+++ Provided information +++
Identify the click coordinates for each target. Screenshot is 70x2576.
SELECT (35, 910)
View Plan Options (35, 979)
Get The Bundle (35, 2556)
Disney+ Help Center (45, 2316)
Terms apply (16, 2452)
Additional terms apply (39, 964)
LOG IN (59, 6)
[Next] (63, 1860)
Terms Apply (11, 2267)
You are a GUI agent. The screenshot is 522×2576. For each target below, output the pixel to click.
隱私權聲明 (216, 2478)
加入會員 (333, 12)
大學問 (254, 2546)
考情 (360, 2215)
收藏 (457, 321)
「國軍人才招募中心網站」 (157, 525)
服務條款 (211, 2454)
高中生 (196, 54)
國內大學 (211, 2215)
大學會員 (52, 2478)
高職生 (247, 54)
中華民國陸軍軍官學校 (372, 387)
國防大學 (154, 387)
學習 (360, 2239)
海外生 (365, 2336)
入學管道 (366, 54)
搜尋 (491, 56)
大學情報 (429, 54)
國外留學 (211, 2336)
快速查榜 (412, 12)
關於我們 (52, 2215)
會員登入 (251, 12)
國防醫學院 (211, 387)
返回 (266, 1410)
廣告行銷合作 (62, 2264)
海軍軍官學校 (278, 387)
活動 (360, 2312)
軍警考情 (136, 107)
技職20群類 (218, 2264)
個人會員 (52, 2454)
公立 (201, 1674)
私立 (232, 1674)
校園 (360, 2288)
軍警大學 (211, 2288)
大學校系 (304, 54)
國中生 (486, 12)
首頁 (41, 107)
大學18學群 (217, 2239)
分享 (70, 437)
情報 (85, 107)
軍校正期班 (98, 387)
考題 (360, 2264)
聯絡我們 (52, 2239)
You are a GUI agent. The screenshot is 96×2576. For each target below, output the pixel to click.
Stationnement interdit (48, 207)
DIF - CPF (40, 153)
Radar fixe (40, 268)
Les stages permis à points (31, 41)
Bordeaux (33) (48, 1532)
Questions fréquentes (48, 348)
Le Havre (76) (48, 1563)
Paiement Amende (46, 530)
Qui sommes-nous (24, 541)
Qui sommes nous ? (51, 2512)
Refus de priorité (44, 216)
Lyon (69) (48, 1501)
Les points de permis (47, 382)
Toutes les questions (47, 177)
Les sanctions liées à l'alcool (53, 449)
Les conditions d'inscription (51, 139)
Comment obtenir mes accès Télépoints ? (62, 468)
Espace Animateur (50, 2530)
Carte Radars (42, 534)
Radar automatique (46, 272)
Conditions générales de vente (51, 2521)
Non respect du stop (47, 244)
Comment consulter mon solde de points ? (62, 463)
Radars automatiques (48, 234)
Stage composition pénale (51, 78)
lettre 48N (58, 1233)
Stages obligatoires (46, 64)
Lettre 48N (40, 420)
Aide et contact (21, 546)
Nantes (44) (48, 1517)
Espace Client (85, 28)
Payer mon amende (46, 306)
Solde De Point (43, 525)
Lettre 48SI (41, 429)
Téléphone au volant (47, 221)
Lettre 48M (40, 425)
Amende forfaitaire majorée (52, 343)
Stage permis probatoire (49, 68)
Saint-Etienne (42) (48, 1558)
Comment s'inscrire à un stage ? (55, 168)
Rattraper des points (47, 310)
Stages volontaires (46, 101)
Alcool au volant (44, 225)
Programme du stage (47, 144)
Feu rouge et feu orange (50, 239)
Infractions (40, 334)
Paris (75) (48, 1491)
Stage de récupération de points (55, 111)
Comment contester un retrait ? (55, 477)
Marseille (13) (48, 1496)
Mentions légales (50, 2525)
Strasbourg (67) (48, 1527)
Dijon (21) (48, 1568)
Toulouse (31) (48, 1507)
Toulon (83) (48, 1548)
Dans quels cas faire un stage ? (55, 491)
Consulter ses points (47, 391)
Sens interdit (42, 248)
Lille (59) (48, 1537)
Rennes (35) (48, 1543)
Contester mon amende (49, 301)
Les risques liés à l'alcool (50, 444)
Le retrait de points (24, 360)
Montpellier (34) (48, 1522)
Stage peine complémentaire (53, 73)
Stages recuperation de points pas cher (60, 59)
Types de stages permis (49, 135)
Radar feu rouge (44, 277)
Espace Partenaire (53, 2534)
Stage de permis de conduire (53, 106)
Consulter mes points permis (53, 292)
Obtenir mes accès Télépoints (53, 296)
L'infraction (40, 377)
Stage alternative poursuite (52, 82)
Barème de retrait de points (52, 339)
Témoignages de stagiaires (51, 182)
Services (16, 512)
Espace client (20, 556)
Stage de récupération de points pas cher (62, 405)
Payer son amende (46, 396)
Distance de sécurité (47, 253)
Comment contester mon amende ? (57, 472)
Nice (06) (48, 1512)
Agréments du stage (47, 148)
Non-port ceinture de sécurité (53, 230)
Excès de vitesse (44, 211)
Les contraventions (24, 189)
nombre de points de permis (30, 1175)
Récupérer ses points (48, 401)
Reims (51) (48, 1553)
+++
Using the data above, print exactly the lines from the line that contains "LOG IN (59, 6)" through the line that contains "國防醫學院 (211, 387)", with both included.

LOG IN (59, 6)
[Next] (63, 1860)
Terms Apply (11, 2267)
You are a GUI agent. The screenshot is 522×2576. For each target below, output the pixel to click.
隱私權聲明 (216, 2478)
加入會員 (333, 12)
大學問 (254, 2546)
考情 (360, 2215)
收藏 (457, 321)
「國軍人才招募中心網站」 (157, 525)
服務條款 (211, 2454)
高中生 (196, 54)
國內大學 (211, 2215)
大學會員 (52, 2478)
高職生 (247, 54)
中華民國陸軍軍官學校 (372, 387)
國防大學 (154, 387)
學習 (360, 2239)
海外生 (365, 2336)
入學管道 (366, 54)
搜尋 (491, 56)
大學情報 (429, 54)
國外留學 (211, 2336)
快速查榜 (412, 12)
關於我們 (52, 2215)
會員登入 (251, 12)
國防醫學院 (211, 387)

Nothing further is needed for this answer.